*Activity:*
Scan the listing for the word "agent", and copy out each line where it is found.

Segment Start: Given data

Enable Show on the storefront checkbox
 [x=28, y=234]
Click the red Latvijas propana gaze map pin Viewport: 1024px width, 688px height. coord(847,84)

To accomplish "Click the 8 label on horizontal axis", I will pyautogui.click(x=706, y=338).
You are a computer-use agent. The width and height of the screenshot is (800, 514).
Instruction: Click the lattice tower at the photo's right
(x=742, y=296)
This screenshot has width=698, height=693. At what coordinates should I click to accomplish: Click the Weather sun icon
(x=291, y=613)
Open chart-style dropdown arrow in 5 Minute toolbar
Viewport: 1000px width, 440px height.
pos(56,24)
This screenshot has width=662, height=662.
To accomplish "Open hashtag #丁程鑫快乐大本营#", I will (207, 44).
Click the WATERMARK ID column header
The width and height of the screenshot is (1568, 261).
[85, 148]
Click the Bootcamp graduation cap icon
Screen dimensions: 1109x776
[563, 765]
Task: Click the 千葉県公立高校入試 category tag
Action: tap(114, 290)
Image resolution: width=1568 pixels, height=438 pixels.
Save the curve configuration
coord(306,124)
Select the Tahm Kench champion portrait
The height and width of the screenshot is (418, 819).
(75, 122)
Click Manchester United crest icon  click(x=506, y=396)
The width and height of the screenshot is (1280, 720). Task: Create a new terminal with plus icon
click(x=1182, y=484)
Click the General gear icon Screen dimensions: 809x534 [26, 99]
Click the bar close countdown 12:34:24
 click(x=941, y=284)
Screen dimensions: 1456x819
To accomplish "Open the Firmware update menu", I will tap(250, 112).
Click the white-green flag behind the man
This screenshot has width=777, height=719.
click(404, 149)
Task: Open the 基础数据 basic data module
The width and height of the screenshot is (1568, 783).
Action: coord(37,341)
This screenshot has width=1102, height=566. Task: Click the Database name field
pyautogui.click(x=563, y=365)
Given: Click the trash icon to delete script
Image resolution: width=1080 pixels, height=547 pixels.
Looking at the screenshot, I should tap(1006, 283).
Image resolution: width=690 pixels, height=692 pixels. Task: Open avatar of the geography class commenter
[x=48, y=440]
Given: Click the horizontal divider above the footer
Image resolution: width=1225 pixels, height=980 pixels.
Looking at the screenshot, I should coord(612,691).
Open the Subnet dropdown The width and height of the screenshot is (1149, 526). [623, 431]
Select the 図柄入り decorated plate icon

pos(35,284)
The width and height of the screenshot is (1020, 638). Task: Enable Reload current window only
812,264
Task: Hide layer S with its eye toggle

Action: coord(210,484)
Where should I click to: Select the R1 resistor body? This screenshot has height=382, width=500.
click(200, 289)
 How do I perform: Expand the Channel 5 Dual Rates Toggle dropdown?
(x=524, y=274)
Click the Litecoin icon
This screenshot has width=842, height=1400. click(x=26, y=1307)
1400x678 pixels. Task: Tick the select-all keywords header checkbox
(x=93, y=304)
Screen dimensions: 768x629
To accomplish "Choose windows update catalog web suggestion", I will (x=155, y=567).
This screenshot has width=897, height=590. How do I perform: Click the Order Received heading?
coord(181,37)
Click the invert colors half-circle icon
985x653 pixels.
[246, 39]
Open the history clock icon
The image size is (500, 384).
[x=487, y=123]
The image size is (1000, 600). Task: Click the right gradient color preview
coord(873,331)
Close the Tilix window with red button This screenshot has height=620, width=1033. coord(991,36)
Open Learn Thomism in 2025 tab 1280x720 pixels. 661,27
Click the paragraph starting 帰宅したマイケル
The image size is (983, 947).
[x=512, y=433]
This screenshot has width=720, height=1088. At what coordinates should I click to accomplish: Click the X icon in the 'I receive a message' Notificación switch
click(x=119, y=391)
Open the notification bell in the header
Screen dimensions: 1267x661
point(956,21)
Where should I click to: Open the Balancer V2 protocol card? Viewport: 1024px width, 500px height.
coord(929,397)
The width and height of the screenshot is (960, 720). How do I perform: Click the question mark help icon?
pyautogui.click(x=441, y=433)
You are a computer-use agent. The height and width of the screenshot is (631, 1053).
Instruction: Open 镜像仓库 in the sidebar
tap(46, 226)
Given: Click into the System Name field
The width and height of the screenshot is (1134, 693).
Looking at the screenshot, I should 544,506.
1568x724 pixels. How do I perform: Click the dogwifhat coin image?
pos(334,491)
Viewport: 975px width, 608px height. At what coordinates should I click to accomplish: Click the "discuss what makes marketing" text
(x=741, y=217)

Segment End: Given data

*Expected answer:*
You are a computer-use agent. The width and height of the screenshot is (800, 514).
You are a computer-use agent. The height and width of the screenshot is (631, 1053).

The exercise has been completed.